Fig. 1. Workflow of the dual-cross-correlation based translation and rotation registration (DCCTRR) algorithm.
Fig.2. Results of the comparison between DCCTRR and FMT methods. In coefficient map, the horizontal coordinate represents the position of the registered image relative to the reference image, and the vertical coordinate represents the correlation coefficient value at that corresponding position. (a) The normalized cross-correlation coefficient map. (b) The phase-correlation coefficient map. (c) The plot of normalized SNRs of the correlation coefficient map versus different overlap rates. (d) The plot of normalized registration accuracies versus different overlap rates. (e)-(i) Merged images of five representative overlap rates with DCCTRR (the first and the last are the images with the minimum and the maximum overlap rates, respectively). (j)-(n) The merged RGB images of (e)-(i) respectively. (o)-(s) Merged images of the same five pairs of images as (e)–(i) with FMT method. (t)-(x) The merged RGB images of (o) – (s) respectively.
The phantom experiments used fabric fiber to mimic biological microvasculature. From the experimental results in Fig.2, it can be observed that the DCCTRR method exhibits a slower decline in normalized registration accuracy as the overlap area ratio decreases, demonstrating its superior registration performance. As shown in Fig. 2 (i) and (s), compared to the FMT method which requires at least 61.86% overlap for successful registration, the DCCTRR method only needs 12.58% overlap to achieve successful registration, intuitively demonstrating the superior performance of DCCTRR in registering images with low overlap ratios.

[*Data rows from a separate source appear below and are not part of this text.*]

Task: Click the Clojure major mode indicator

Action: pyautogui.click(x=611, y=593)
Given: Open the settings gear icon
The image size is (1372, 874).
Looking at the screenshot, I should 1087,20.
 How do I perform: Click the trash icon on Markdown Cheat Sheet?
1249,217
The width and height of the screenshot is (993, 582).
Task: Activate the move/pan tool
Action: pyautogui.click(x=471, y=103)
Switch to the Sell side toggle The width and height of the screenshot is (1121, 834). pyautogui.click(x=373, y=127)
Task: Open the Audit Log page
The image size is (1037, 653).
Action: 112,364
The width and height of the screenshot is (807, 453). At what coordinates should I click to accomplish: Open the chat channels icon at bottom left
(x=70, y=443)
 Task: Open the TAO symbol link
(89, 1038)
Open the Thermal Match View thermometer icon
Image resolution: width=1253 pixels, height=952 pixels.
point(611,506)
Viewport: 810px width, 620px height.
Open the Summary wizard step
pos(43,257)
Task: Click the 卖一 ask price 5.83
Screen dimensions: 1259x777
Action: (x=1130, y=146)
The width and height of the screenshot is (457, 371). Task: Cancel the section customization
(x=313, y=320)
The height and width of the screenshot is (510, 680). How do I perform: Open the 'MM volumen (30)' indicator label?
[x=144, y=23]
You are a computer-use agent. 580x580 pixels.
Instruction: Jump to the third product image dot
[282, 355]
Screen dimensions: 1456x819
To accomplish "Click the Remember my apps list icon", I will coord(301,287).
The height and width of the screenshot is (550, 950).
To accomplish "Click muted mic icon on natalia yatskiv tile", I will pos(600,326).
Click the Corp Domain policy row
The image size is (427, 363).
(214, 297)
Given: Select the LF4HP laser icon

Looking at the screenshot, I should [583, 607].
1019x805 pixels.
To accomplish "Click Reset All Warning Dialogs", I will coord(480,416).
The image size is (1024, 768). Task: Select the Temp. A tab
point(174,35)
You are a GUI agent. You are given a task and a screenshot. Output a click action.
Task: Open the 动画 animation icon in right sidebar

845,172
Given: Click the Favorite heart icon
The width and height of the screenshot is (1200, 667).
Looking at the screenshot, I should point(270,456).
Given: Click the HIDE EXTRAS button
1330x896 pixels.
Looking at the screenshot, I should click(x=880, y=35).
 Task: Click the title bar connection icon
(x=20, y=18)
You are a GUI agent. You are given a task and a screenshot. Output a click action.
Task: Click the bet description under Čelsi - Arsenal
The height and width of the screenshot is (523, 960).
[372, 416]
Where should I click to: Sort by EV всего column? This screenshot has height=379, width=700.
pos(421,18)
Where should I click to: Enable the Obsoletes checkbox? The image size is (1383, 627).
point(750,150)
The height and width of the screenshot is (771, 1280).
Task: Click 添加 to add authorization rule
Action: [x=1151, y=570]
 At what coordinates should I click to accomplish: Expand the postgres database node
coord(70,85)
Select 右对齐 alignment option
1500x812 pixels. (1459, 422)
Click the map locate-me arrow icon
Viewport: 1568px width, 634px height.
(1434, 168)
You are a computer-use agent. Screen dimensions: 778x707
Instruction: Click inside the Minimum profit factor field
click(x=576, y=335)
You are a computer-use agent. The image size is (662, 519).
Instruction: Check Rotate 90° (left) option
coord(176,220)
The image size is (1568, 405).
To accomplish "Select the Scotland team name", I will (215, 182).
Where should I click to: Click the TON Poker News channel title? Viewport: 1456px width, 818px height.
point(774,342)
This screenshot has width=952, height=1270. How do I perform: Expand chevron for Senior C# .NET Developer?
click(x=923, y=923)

The team also attempted to add progressively increased Gaussian noise to two images to assess the robustness of the DCCTRR and FMT methods to background noise. The results demonstrated the superiority of DCCTRR over FMT.
Fig.3. The merged large-scale OCTA images with 3x3 OCTA en face images. (a) The left hand of a healthy volunteer (the marked region by a solid line was scanned). (b) The merged large-scale image obtained by DCCTRR.
Furthermore, in vivo experiments were implemented to validate the performance of the proposed DCCTRR, and the results are shown in Fig. 3 which demonstrated the that the proposed method has the capability of stitching images with an overlap rate of ~20% for wide-field OCTA imaging and could significantly improve the scanning efficiency in clinical applications.
Conclusions and Prospects
The research team investigated the effectiveness of a double cross-correlation-based translation and rotation registration (DCCTRR) method that utilizes amplitude cross-correlation instead of phase correlation to calculate translational and directional offsets within the workflow of the FMT algorithm. The performance of the DCCTRR method was compared to FMT method in OCT/OCTA image stitching. Both phantom and in vivo experimental results demonstrated that the DCCTRR method requires a smaller overlap rate than the FMT method to achieve comparable registration accuracy, and the DCCTRR method is more robust to background noise.
In the future work, the research team plans to improve the computing efficiency of the proposed method by applying parallel computing technologies (such as GPU and FPGA) to achieve near real-time processing speeds. Additionally, the team next step will explore performing the proposed DCCTRR for aligning the images obtained by robotic arms assisted wide-field scanning, which could further improve scanning speed and imaging speed. These works may be able to benefit the applications of OCT/OCTA imaging in clinics, and also contribute to the development of robotic arms assisted OCT/OCTA imaging.